Mulgrew Miller a lancé sa carrière en 1980 aux côtés de la chanteuse Betty Carter (1929-1998). Par la suite, il a également joué deux ans auprès du trompettiste Woody Shaw (1944-1989), puis trois ans au sein des fameux Jazz Messengers du batteur Art Blakey (1919-1990). Entre 1985 et 2010, Miller a enregistré une quinzaine de disques en tant que leader, dont un remarqué "Solo" en 2010 (Socadisc Records), et un nombre incalculable en tant que sideman. Il s'est notamment illustré au sein du Quintette du batteur Tony Wiliams (1945-1997), jusqu'à la mort de ce dernier. Colosse imposant sur scène, Mulgrew Miller était un leader de groupe apprécié et un être humain très estimé, loué pour sa chaleur, sa gentillesse et sa grande modestie. Il aimait faire travailler de jeunes musiciens afin de les aider à lancer leur carrière. Depuis 2005, il dirigeait la section jazz de l'université William Patterson, dans le New Jersey.Pierrick Pédron lui rend hommage
En 2007, Mulgrew Miller a participé à l'enregistrement du troisième album du saxophoniste Pierrick Pédron, "Deep in a dream". Le musicien français, qui en gardait une grande fierté, nous a fait part de sa tristesse : "Mulgrew, c'est un peu l'éventail de tout ce qu'on peut trouver de bien chez tous les grands pianistes de jazz. Il possédait toutes les grandes qualités de tous les grands jazzmen. Je suis un peu ému, c'est très difficile de parler des gens qui viennent de nous quitter. Mulgrew avait un style très personnel, on le reconnaissait dès la première note. J'étais très marqué par sa musicalité et son engagement dans cette musique. Après avoir enregistré un album avec lui, j'avais eu l'occasion de faire douze à quinze dates à ses côtés, en 2007. En tant qu'être humain, il était extraordinaire, d'une douceur incomparable, très disponible, gentil, bon comme le pain."

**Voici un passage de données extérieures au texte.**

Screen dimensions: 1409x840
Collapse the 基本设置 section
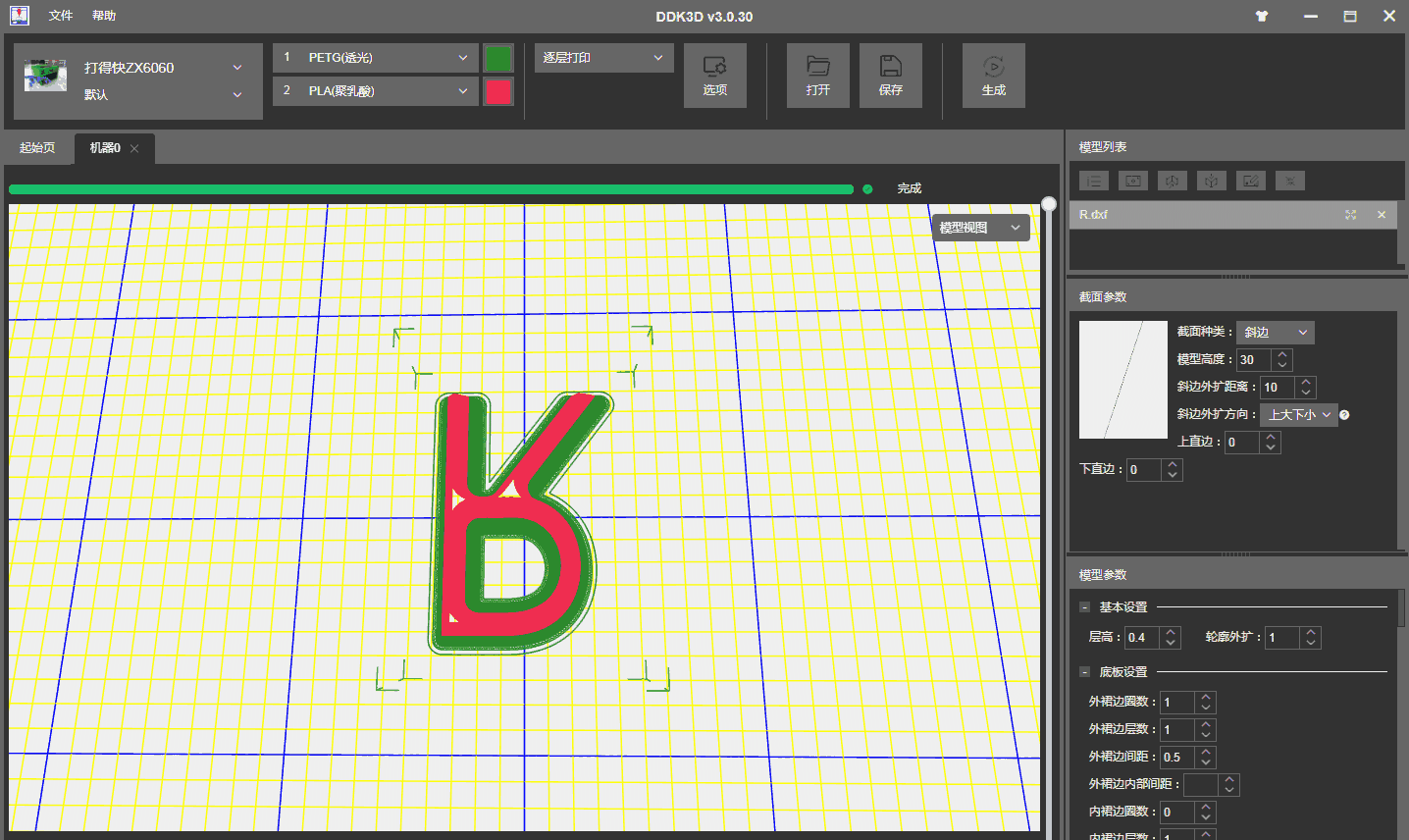(1084, 607)
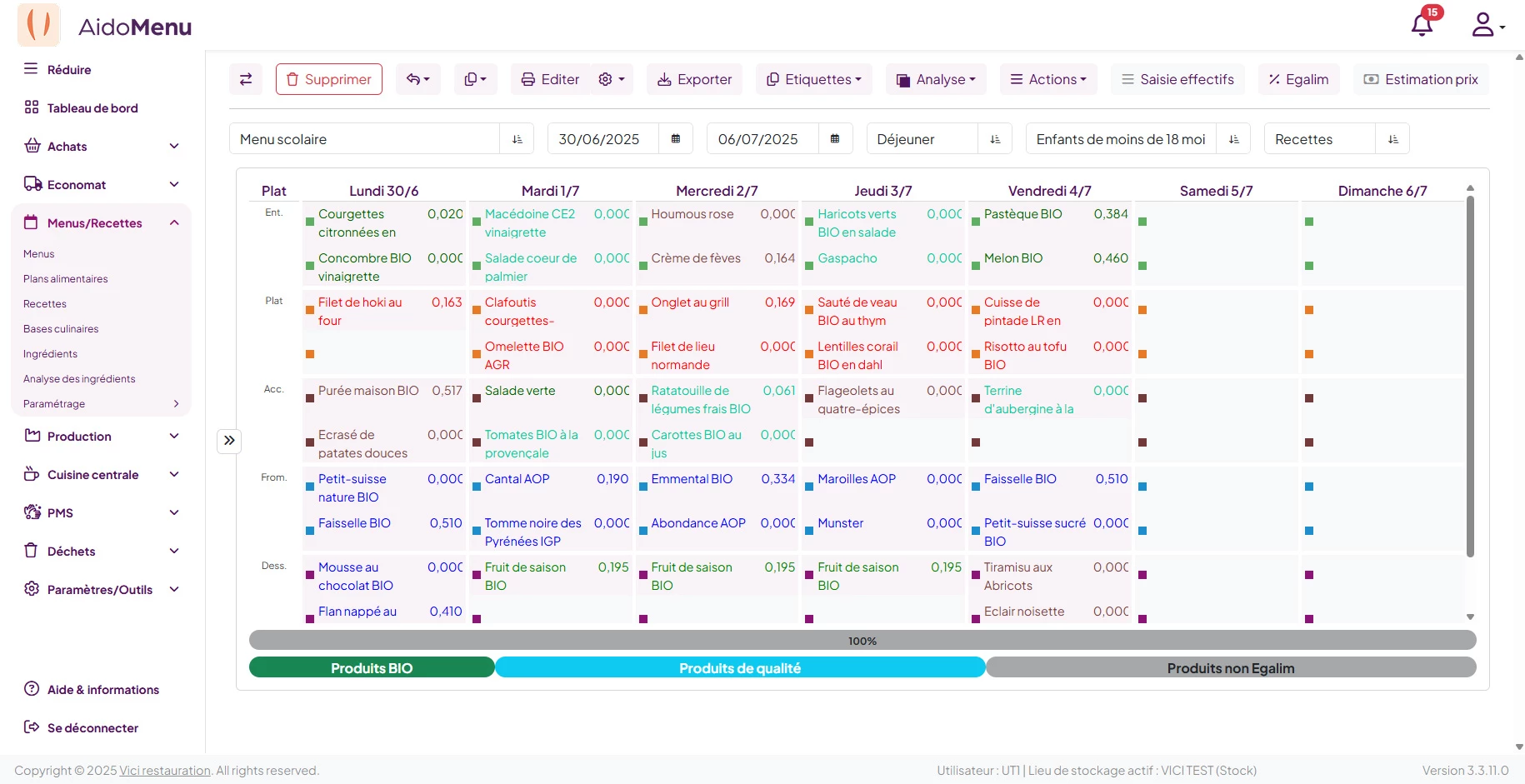The height and width of the screenshot is (784, 1525).
Task: Click the Supprimer button
Action: click(x=328, y=79)
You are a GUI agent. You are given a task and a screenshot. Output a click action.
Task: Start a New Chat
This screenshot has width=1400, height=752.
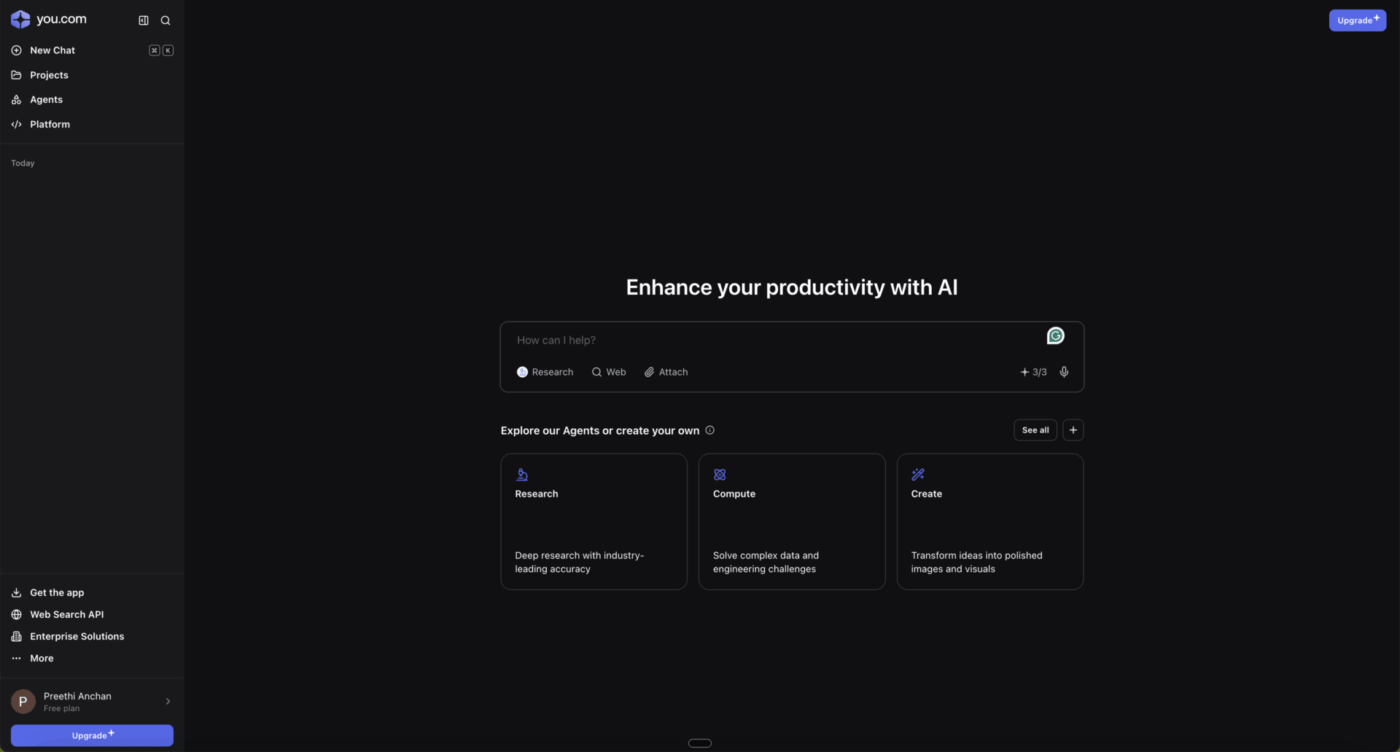52,50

> Voici un soundcloud d'un duo de Pierrick Pédron (saxophone alto) et Mulgrew Miller (piano) dans "It never entered my mind" (Richard Rodgers), extrait de l'album "Deep in a dream" de Pierrick Pédron (Plus Loin Music, 2007)
Un premier accident vasculaire en 2011
En 2011, Mulgrew avait souffert d'un premier accident vasculaire cérébral, mais il s'en était remis. L'été dernier, lors du Nice Jazz Festival, le pianiste s'était produit au sein du "Golden Striker Trio" du contrebassiste Ron Carter.

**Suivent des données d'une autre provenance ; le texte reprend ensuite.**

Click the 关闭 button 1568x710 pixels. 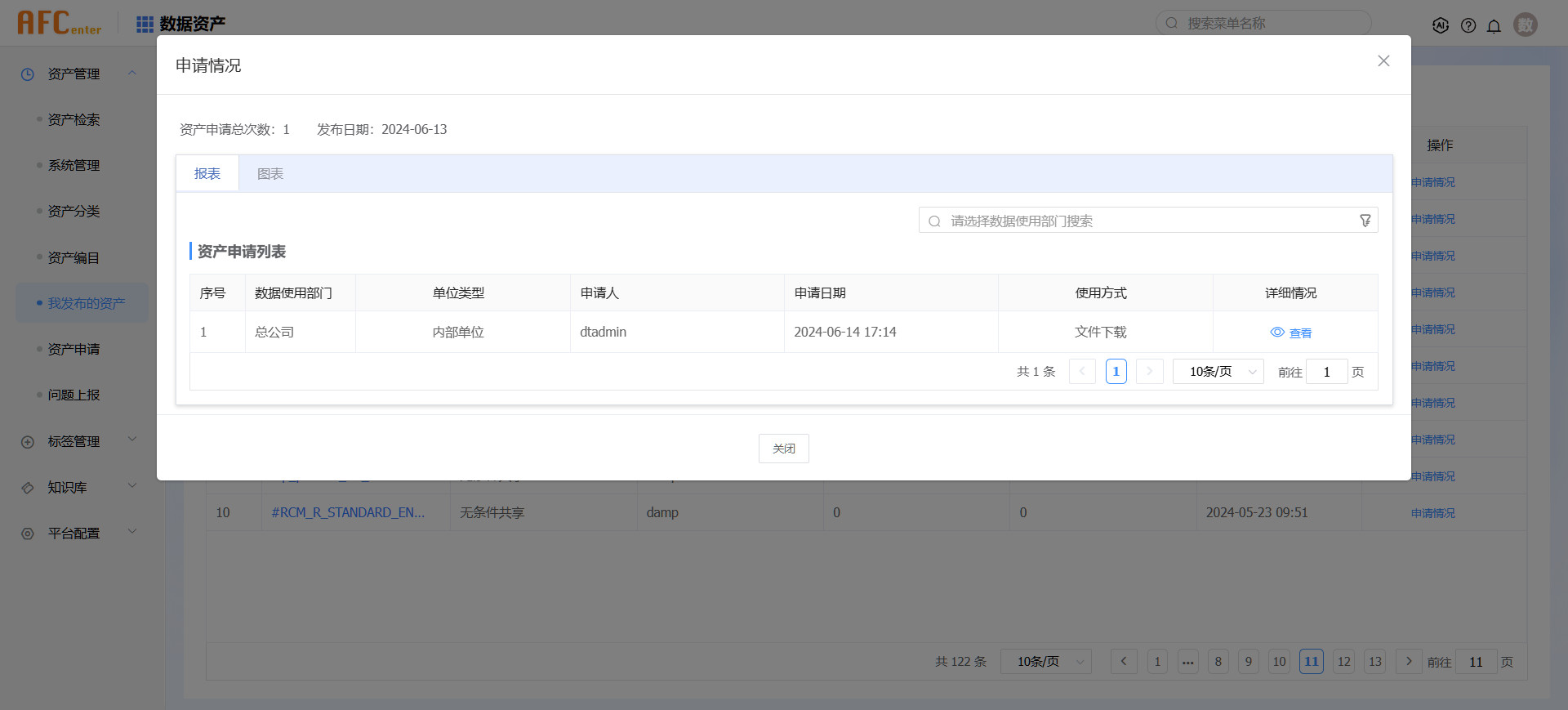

Parmi les autres réactions...
- Laurent de Wilde, pianiste de jazz et ancien élève de Mulgrew Miller, que nous n'avons pu joindre pour cause de concert parisien, a écrit un sobre mais émouvant "adieu" sur Facebook : "So long Mulgrew... We love you." Dans un article et une interview publiés en 2010 sur son site, il disait de son prestigieux aîné (de quelques petites années) : "J'ai pris des cours avec lui, je l'ai suivi en studio, en club, au café et je ne l'ai jamais vu se départir de sa bonne humeur discrète et de son profond respect pour la musique et les musiciens (...) Pour moi Mulgrew est l'expression même de la tradition et s'il fallait jouer à ce jeu qui consiste à placer les musiciens sur un arbre généalogique, je le placerais tout près du tronc, là où la sève du jazz circule en abondance, au plus proche de sa source."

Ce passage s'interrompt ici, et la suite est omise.